Screenshot grounding data
________

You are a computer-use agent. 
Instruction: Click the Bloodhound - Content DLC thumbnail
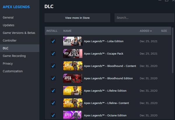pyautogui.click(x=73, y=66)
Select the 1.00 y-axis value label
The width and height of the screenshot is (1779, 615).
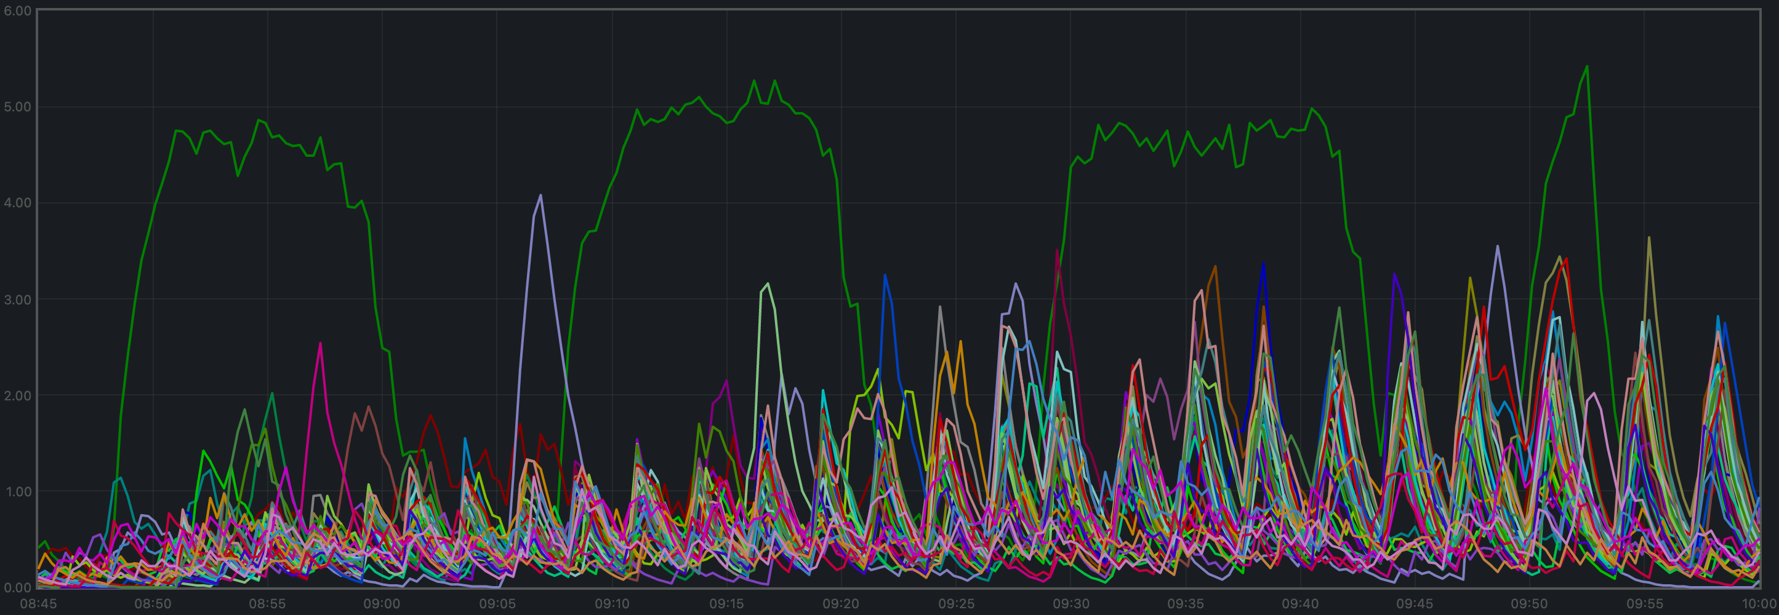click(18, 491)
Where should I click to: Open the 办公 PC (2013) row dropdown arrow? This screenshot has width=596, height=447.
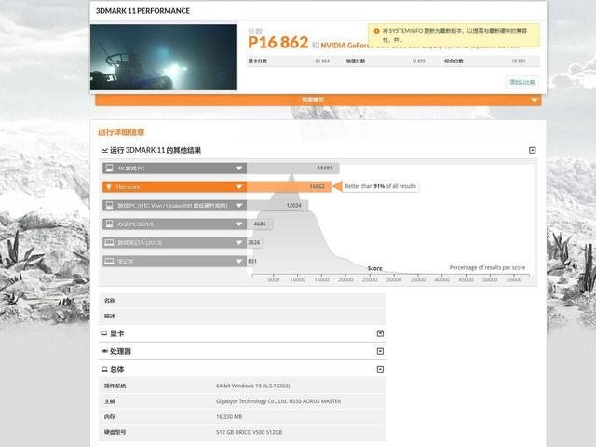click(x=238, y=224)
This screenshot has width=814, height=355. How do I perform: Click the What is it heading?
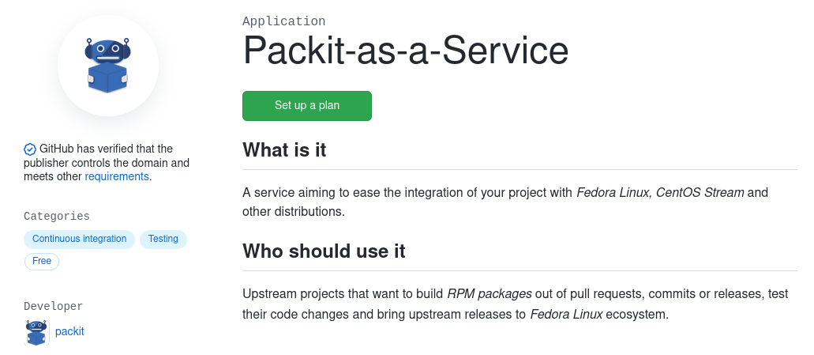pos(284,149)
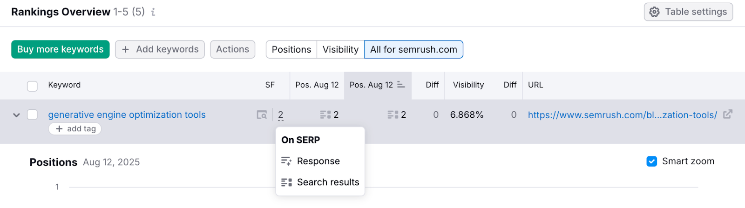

________

EXERCISE DESCRIPTION »
Without the pictures, copy out each entry exactly as it stands.

SOLUTION BELOW »
You are a computer-use agent. 
Instruction: Click the Bloodhound - Content DLC thumbnail
pyautogui.click(x=73, y=66)
Select the 1.00 y-axis value label
The width and height of the screenshot is (1779, 615).
click(18, 491)
Where should I click to: Open the 办公 PC (2013) row dropdown arrow? This screenshot has width=596, height=447.
click(x=238, y=224)
This screenshot has width=814, height=355. How do I perform: Click the What is it heading?
pos(284,149)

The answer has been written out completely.